Всякiй человекъ, зная до малейшихъ подробностей всю сложность условiй, его окружающихъ, невольно предполагаетъ, что сложность этихъ условiй и трудность ихъ уясненiя есть только его личная случайная особенность, и никакъ не думаетъ, что другiе окружены такою же сложностью своихъ личныхъ условiй, какъ и онъ самъ. Не разъ въ середине своихъ занятiй Вронскiй съ завистью думалъ о томъ, какъ легко было жить Петрицкому или его брату, студенту Петербургского университета, ходившему къ нему. «Ходитъ на лекцiи, толкуетъ разный ученый вздоръ, и все такъ ему легко и просто», думалъ онъ, точно также, какъ думали о немъ знавшiе его. «Какiя ему трудности и заботы съ 100 тысячами дохода, съ связями въ самомъ высшемъ свете и съ полной свободой исполнять все свои прихоти»? Такъ думали о немъ. Онъ же одинъ зналъ, какъ не безъ труда и энергiи доставалась эта жизнь, которая казалась столь легкою.
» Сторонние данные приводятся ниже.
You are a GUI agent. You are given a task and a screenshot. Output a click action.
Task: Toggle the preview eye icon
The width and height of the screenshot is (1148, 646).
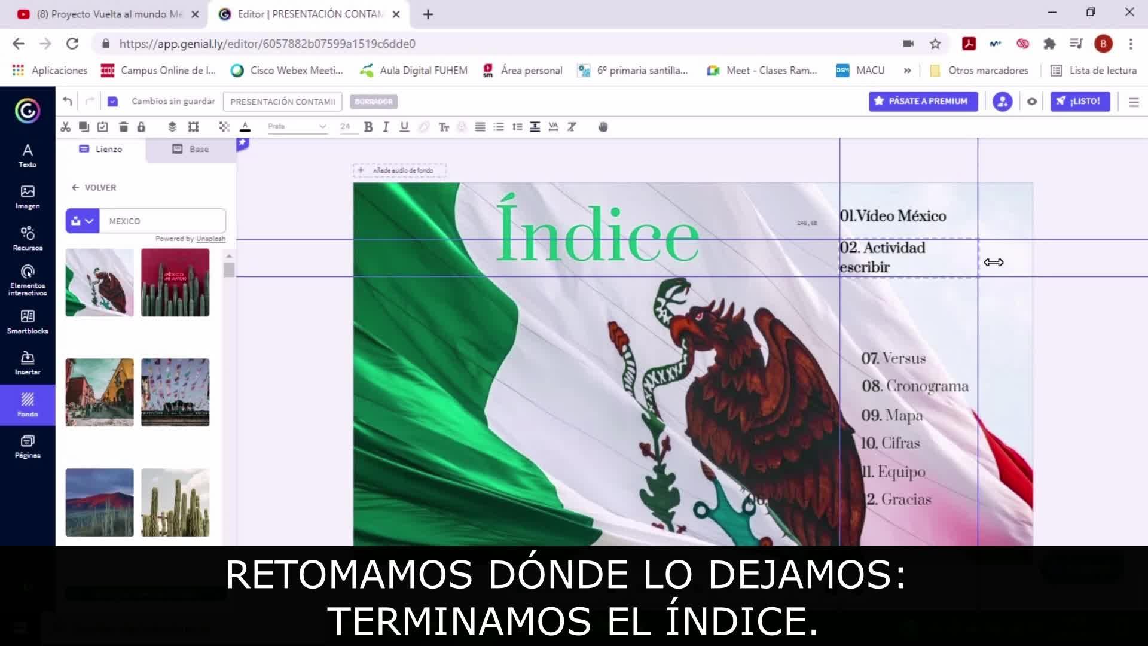pos(1032,102)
Усложненiе его жизни казалось бы еще труднее для всякаго другого, неимеющаго такого решительнаго и цельнаго характера, какъ онъ. Для него въ томъ мiре, въ которомъ онъ жилъ, не было сомненiй насчетъ того, что хорошо и что дурно, и еще менее могло быть сомненiй насчетъ того, какъ ему поступить, когда онъ зналъ, что хорошо, что дурно. Онъ безъ малейшаго колебанiя всегда поступалъ такъ, какъ было должно. И потому никогда не колебался и не находился въ нерешительности. Хотя тотъ кодексъ правилъ, который несомненно определялъ, что хорошо и что дурно, и былъ очень ограниченъ, касался только одной маленькой части условiй жизни, кодексъ зато былъ несомнененъ, и Вронскiй никогда почти не выходилъ изъ условiй, определяемыхъ имъ.[1201] Въ кодексе этомъ въ числе некоторыхъ[1202] безсмысленныхъ,[1203] неопровержимыхъ правилъ [были], напримеръ, правила о томъ, что портному можно не платить долга, а карточный долгъ, хотя бы и выигранный шулеромъ, священенъ и что ни въ какомъ случае непозволительно лгать, кроме какъ для того, чтобы обмануть мужа; были и высокiя правила — что непростительно льстить высшимъ и быть грубымъ съ низшими.[1204] Главное же было хорошо то въ этихъ правилахъ, что они были несомненны и определяли все условiя жизни. Теперь эти правила определяли и его отношенiя къ Анне, къ обществу и къ ея мужу.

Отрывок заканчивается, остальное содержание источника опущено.